Il était si excité qu’il bégayait beaucoup et en vint même à prononcer quelques mots d’une voix particulièrement forte. Sachant combien c’était risqué, je m’empressai de lui couvrir la bouche, lui recommandai de se calmer et tendis l’oreille pour savoir si le groupe près du feu avait entendu quelque chose. Mais il était trop tard. Leur silence laissait clairement entendre qu’ils avaient remarqué que quelque chose d’étrange se passait à proximité.
Lao Yang et moi retînmes notre souffle et le cœur battant à tout rompre, nous nous efforçâmes de ne pas faire le moindre bruit. Personne dans le groupe ne parlait, on aurait dit qu’ils tentaient d’écouter les sons environnants. Aucun des deux camps ne faisait de bruit, un équilibre précaire qui dura plusieurs minutes. Puis, n’en pouvant plus, le vieux Tai chuchota :
― Pockmark (le jeune homme), on dirait qu’il y a quelque chose derrière nous. Va voir.
J’entendis également le son distinct de deux pistolets que l’on chargeait et en eus des sueurs froides. Manifestement, ces types étaient vraiment des voyous. Ce que Lao Yang venait de faire allait nous faire tuer.
Je scrutai les environs. Si nous prenions la fuite maintenant, j’étais sûr à quatre-vingts pour cent que non seulement nous n’y parviendrions pas, mais il serait plus difficile, ensuite, de les suivre. Mais si nous restions là, en toute honnêteté, je n’étais pas certain que nous puissions nous cacher juste sous leur nez.
J’hésitais lorsqu’un grand bruit se fit entendre au loin. Une rangée de quatre ou cinq lampes de poche se dirigeait vers nous. Des patrouilleurs de montagne.
― Merde, allons-y, chuchota Oncle Tai.
Le groupe s’empressa d’éteindre le feu, de prendre son équipement et de s’enfuir en courant dans les profondeurs de la forêt.
Lao Yang était mort de peur :
― Que…que faire ? Doit-on les poursuivre ?
Prudemment, je penchai la tête pour jeter un coup d’œil et vis que personne dans le groupe n’avait allumé sa lampe de poche. Comme on n’y voyait rien dans cette sombre forêt, je répondis :
― Non, regarde comme il fait sombre. Si nous tentions de les poursuivre, nous pourrions nous retrouver face à eux. Reposons-nous d’abord et demain, nous suivrons leur trace. Ils ne devraient pas aller bien loin vu qu’eux aussi ont besoin de s’arrêter pour se reposer.

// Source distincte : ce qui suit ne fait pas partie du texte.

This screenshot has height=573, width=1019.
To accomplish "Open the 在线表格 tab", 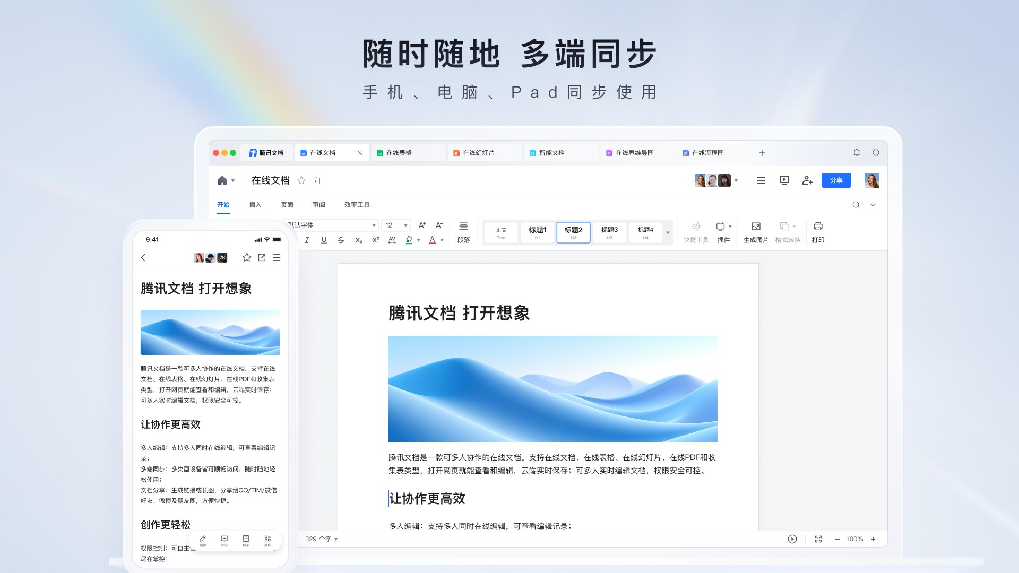I will (409, 152).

Lao Yang était encore très inquiet, mais les patrouilleurs se rapprochant, qu’aurions-nous pu faire d’autre ? Il nous fallait fuir immédiatement, faute de quoi nous risquions de nous faire prendre. Comme il continuait de parler, je lui intimai de se taire et l’entraînai plus profondément dans la forêt, dans la direction opposée.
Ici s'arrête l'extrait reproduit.